**TASK INSTRUCTIONS**
From the records below, set down exactly the lines starting with the line that contains "Services (60, 150)" and going on through the line that contains "[Pinterest] (298, 1670)". Nothing else is wanted.

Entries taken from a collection
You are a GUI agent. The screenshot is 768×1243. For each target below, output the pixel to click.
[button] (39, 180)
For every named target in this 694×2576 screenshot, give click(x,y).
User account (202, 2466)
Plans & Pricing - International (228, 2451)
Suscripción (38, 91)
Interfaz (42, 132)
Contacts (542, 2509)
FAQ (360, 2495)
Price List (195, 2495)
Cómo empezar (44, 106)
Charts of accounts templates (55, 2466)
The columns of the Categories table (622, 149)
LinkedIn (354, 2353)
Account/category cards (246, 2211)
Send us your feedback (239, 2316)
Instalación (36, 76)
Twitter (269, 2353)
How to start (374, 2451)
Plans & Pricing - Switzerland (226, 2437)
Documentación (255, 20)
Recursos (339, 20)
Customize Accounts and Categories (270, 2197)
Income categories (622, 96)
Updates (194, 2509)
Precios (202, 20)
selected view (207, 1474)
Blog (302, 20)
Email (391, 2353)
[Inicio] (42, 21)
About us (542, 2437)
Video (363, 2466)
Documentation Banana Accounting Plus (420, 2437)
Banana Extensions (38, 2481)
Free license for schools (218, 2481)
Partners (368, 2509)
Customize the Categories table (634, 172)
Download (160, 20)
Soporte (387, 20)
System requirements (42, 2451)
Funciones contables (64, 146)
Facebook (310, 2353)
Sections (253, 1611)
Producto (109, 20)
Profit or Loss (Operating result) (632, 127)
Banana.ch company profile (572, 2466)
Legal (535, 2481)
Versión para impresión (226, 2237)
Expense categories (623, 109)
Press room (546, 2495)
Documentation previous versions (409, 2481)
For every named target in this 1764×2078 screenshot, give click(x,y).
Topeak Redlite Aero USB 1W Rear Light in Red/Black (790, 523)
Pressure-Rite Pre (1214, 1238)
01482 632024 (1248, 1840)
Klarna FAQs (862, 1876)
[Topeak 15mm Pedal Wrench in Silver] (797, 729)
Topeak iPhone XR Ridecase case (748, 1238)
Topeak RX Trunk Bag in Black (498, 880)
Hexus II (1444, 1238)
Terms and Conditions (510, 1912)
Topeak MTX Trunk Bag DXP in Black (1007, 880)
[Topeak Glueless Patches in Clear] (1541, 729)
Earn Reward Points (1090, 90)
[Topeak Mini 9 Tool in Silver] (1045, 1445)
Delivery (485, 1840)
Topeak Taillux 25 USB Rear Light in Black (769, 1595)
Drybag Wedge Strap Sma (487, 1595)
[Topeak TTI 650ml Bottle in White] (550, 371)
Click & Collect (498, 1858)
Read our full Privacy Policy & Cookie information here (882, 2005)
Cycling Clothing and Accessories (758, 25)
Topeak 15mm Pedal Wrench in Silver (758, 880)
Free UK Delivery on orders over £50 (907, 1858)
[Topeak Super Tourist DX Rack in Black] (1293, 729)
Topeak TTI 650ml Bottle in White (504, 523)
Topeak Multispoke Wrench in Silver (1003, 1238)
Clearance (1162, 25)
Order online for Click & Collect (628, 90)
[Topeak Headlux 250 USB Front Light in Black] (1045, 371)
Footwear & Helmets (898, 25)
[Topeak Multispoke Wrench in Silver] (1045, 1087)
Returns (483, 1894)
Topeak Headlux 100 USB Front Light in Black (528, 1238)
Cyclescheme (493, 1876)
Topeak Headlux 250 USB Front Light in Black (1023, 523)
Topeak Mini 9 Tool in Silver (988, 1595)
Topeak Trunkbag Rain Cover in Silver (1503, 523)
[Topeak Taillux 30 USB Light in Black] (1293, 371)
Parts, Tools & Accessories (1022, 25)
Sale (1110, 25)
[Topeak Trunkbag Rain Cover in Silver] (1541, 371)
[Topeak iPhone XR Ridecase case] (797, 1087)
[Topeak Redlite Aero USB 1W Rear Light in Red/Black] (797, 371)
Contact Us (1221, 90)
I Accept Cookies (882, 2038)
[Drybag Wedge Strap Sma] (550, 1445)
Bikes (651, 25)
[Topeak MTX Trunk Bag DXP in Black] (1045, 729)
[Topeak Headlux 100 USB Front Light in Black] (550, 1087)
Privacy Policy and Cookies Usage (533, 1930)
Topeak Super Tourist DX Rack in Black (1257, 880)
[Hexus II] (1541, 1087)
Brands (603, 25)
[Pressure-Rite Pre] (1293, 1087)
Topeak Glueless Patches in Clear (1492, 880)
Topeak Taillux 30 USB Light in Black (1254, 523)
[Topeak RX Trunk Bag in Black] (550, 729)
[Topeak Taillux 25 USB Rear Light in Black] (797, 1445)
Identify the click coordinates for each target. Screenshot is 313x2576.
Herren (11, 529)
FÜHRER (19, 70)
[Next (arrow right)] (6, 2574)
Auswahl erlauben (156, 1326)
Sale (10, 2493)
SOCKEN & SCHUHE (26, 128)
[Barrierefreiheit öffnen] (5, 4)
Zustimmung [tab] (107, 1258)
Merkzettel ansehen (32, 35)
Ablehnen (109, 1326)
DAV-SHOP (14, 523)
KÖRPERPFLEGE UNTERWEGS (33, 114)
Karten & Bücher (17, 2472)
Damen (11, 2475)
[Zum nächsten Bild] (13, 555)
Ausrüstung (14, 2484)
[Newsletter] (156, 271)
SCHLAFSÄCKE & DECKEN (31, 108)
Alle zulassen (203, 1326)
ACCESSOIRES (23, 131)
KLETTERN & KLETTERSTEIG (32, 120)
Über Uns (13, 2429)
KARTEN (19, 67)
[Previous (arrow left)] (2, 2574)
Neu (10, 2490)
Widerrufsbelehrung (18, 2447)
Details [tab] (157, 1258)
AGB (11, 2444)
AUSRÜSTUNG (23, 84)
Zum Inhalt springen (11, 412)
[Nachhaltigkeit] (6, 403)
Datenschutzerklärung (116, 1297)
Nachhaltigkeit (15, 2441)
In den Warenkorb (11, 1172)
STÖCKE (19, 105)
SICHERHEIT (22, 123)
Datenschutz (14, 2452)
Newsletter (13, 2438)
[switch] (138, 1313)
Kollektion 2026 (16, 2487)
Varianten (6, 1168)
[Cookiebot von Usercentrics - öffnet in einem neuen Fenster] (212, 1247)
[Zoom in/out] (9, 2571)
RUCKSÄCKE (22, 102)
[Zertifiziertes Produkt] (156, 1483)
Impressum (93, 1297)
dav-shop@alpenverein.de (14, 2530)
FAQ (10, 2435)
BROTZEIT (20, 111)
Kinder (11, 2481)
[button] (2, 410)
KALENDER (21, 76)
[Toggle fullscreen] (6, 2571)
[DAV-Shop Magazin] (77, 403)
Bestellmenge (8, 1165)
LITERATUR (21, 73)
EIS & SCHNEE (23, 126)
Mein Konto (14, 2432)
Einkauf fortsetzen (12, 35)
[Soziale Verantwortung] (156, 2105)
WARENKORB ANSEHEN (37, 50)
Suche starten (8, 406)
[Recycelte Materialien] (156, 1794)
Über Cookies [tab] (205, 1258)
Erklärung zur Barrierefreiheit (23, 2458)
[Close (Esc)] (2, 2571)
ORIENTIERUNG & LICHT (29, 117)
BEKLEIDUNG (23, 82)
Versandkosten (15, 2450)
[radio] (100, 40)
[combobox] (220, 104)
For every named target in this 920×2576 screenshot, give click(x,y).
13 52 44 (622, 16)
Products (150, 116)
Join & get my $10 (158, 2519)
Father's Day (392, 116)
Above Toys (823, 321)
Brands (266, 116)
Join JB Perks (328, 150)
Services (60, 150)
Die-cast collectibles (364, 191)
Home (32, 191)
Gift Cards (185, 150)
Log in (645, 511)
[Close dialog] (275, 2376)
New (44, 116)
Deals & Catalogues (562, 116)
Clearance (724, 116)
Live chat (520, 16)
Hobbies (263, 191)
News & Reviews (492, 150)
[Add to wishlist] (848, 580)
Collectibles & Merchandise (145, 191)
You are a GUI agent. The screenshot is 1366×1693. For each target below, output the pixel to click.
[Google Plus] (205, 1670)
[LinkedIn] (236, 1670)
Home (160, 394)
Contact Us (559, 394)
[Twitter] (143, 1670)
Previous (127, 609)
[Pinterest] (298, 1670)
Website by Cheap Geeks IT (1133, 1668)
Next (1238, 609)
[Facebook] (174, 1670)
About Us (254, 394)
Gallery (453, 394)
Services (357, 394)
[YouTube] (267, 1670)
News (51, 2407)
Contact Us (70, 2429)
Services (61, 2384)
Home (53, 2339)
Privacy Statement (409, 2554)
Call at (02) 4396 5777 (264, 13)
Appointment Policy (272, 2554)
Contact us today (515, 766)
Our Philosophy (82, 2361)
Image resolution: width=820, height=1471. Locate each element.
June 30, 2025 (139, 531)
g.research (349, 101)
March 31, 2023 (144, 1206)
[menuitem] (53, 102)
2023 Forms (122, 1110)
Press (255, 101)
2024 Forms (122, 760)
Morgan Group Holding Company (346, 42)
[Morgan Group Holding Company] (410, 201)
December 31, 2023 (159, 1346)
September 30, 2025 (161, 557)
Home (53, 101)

**RESULT OF THE TASK**
Services (60, 150)
Die-cast collectibles (364, 191)
Home (32, 191)
Gift Cards (185, 150)
Log in (645, 511)
[Close dialog] (275, 2376)
New (44, 116)
Deals & Catalogues (562, 116)
Clearance (724, 116)
Live chat (520, 16)
Hobbies (263, 191)
News & Reviews (492, 150)
[Add to wishlist] (848, 580)
Collectibles & Merchandise (145, 191)
You are a GUI agent. The screenshot is 1366×1693. For each target below, output the pixel to click.
[Google Plus] (205, 1670)
[LinkedIn] (236, 1670)
Home (160, 394)
Contact Us (559, 394)
[Twitter] (143, 1670)
Previous (127, 609)
[Pinterest] (298, 1670)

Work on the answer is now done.